INFORMATION GIVEN:
>>>

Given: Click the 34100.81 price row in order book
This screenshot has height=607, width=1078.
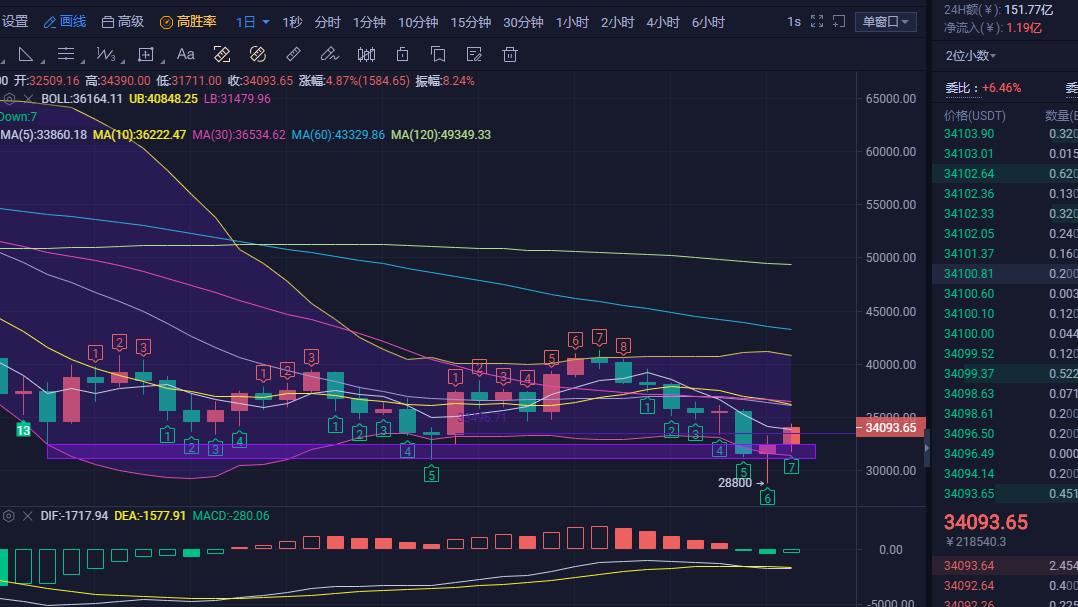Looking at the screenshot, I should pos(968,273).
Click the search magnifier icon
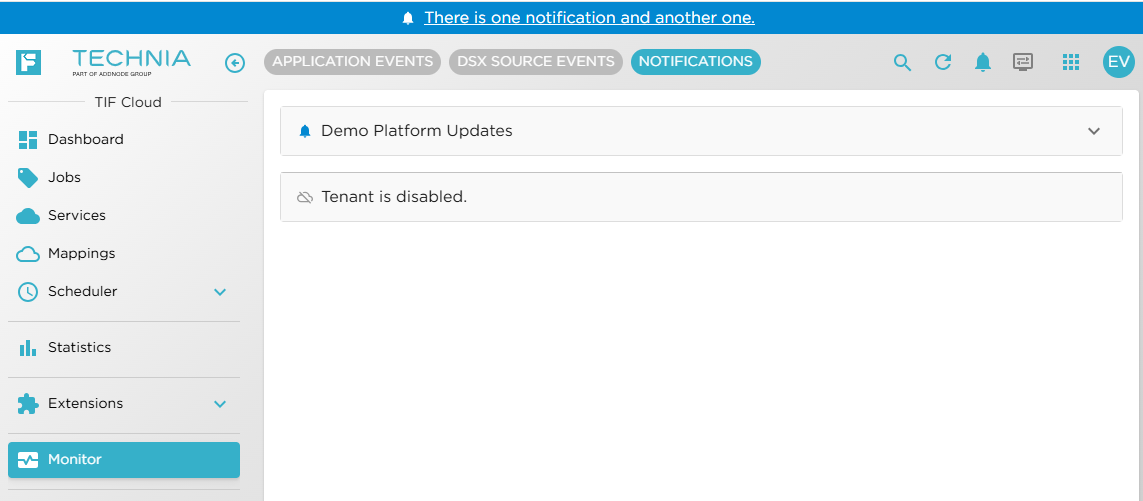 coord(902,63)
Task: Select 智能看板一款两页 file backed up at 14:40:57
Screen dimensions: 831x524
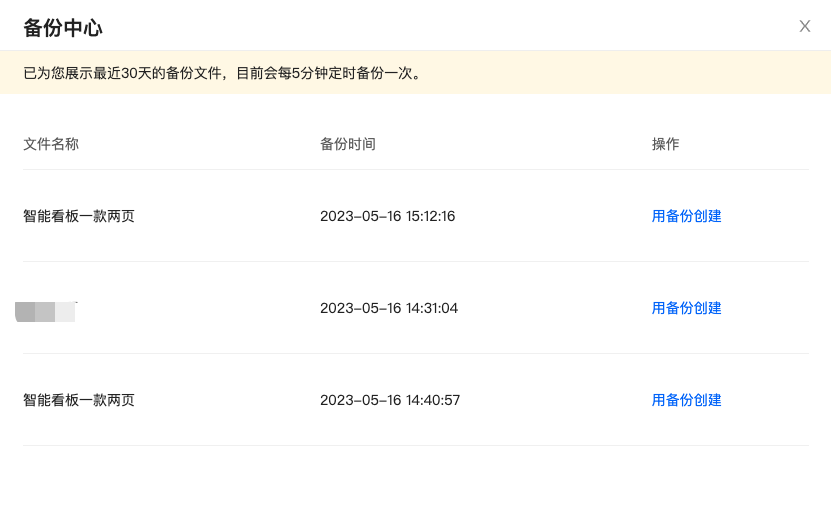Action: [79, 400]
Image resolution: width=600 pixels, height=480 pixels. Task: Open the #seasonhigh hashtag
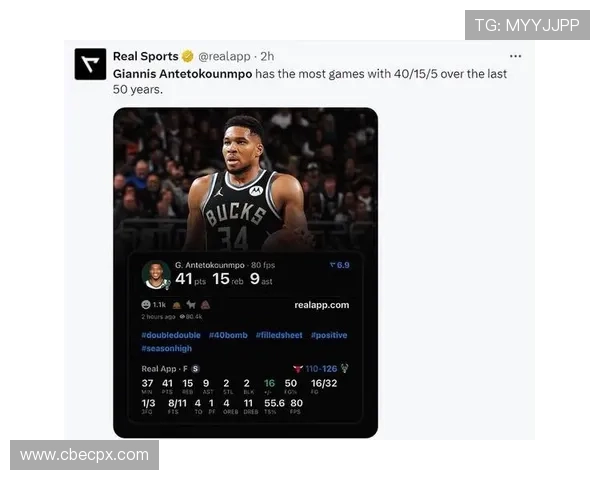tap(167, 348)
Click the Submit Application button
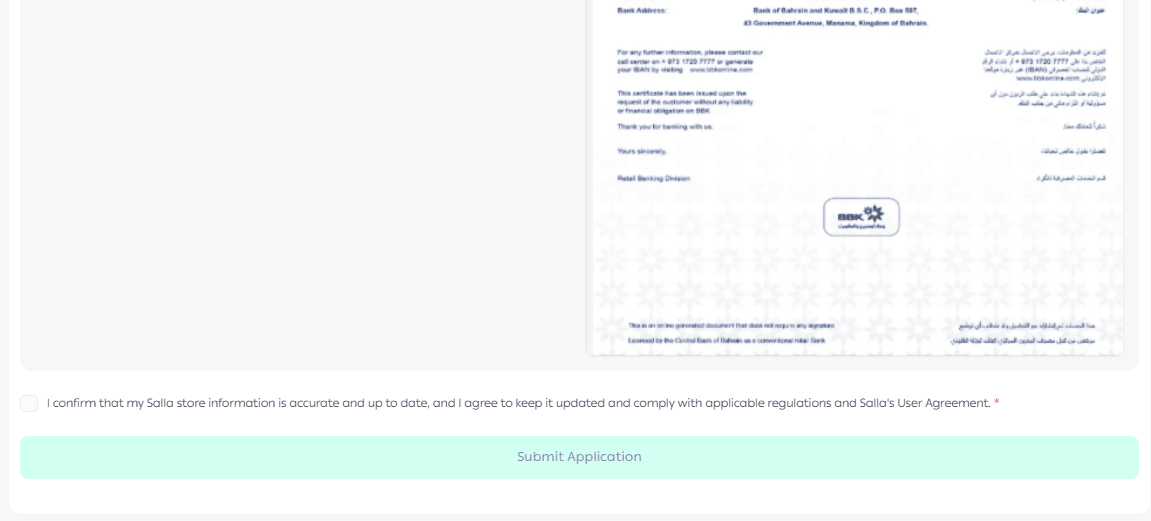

<<<

Find every line in the rows above that contains the string "Task", and copy each such line in full. Treat the match as case-sensitive.

RESPONSE TO THIS EXERCISE:
Task: Select 智能看板一款两页 file backed up at 14:40:57
Image resolution: width=600 pixels, height=480 pixels. Task: Open the #seasonhigh hashtag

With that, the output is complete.